§ Exercise passage
Saturday, June 29, 2013

Asar 15

Today is 15th day of Asar (June-July), the third Nepali month, the special day that signifies the busiest day of the year for farmers who actively involve in planting rice.


Rice plantation begins from first week of Asar, or even earlier, depending upon the weather condition in various parts of the country. Eastern part sees the monsoon early so their begins the plantation earlier than the west. Asar 15 is generally regarded as the peak day and celebrated as a special occasion.

Rice is grown almost every part of Tarai region for rice is staple food for most Nepali. Depending upon soil fertility and availability of water, rice is grown two times a year in many areas. Rice, planted in Chait (March-April), is harvested during Asar.
 
 
Generally monsoon rain affects the harvesting of this rice (called Chite dhan) and hay could not be used as fodder. While monsoon plantation, the major agricultural activity, is yielding rice along with dry hay suitable for domestic animals, during Kartik (October-November).


Dalbhat (lentil soup and cooked rice) is the most popular food in Nepal. We eat dalbhat two times a day every morning and evening as main course. We are so accustomed to dalbhat that no other food could make our stomach filling. People grow rice whole heartedly mainly for themselves for rice is essential for survival.

§ Stored records
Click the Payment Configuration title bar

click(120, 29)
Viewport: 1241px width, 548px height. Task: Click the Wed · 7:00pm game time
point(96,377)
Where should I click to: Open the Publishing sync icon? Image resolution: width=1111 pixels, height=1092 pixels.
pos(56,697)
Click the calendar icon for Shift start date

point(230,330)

§ Exercise directions
Copy the stretch of the Asar 15 passage from "Today is 15th" through "a special occasion.", changing "plantation" to "planting" wherever it appears.

§ Your response
Today is 15th day of Asar (June-July), the third Nepali month, the special day that signifies the busiest day of the year for farmers who actively involve in planting rice.


Rice planting begins from first week of Asar, or even earlier, depending upon the weather condition in various parts of the country. Eastern part sees the monsoon early so their begins the planting earlier than the west. Asar 15 is generally regarded as the peak day and celebrated as a special occasion.